Recently, it has been reported that the angle of puncture in femoral access influences the complications.26 Thus, whether the radial artery occlusion rate after puncture varied with different angles remain to be clarified. Ultrasound technology can well show the relationship between the radial artery and the surrounding soft tissue and bone.In future, we shall use ultrasound technology to explore the appropriate radial artery puncture angle to prevent PRAO.

Limitations

This study is a single-center prospective observational study with a small sample size and a short follow-up time. Thus, multi-center studies with a large sample size and longer follow-up time should be conducted to further validate our findings.

Conclusion

In summary, a larger PRA diameter and the DTRA approach may reduce the incidence of PRAO. Radial ultrasound plays a very important role in DTRA or PTRA coronary intervention, which may guide the clinical selection of the appropriate arterial sheath and puncture path.

Data Sharing Statement

All data generated or analyzed during this study are included in this article.

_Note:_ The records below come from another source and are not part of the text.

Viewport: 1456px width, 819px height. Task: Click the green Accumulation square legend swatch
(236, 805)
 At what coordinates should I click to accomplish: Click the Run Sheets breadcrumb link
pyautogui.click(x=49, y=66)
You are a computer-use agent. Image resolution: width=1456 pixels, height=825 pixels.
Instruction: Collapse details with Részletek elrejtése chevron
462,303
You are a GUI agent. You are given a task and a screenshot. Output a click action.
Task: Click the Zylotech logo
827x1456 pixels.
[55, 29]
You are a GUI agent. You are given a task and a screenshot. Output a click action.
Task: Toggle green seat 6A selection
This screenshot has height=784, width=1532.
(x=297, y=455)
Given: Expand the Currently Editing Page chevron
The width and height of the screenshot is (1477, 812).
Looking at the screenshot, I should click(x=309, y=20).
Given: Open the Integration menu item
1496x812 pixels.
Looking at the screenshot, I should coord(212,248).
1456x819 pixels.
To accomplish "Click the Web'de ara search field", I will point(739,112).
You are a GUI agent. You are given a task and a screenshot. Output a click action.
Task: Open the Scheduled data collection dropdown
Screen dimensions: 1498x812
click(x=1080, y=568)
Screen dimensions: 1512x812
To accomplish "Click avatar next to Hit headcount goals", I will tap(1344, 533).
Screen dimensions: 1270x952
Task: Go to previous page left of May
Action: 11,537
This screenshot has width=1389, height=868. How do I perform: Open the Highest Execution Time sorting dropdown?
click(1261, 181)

Ethics Approval and Consent to Participate

The study was reviewed and approved by the ethics committee of the Xuzhou central hospital. The NO. of ethics committee approval is XZXY-LJ-20211110-060.

Acknowledgments

We acknowledge and thank all participants for their cooperation and sample contributions.

Funding

This research was funded by Scientific research project of Xuzhou Medical Reserve Talents project (No.XWRCHT20220025).

Disclosure

All authors declare that there is no conflict of interest associated with this article.